While Burke sought to preserve and enhance what we would call a rather “liberal” order, he also recognized that the radicalism represented by the French Revolution sprang in part out of what we would call liberalism. Hence, liberalism—especially as represented by abstract rights doctrines—was something he could not fully endorse, and that he in fact recognized as a danger.

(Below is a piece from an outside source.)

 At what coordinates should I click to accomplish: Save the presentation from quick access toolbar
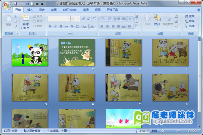pos(16,3)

Obscuring this fact compromises both our understanding of Burke and our ability to respond to the crisis at hand. 

Indeed, a major issue today is that, because liberalism is increasingly seen not just as a solution but as a contributor to our problems, more overt fragmentation has appeared among the opponents of the left than generally existed in the past. In particular, we are seeing the emergence of the likes of “post-liberalism” and various other explicit attempts at alternatives to the liberal order. One may speculate that concerns regarding such developments might have contributed to a desire to present a Burkean conservatism that is, one could say, “made safe for liberalism.” But Burke should not be made safe. He should be provocative, a challenge to us as well as a guide. Consequently, while casual readers may find this volume a convenient choice for quick access to Burke, or as a reminder of some of his most important passages, for some uses, and certainly for students, we remain better off with Burke’s own works in full. 


William F. Byrne is Associate Professor of Government and Politics at St. John’s University (NY) and author of Edmund Burke for Our Time: Moral Imagination, Meaning, and Politics.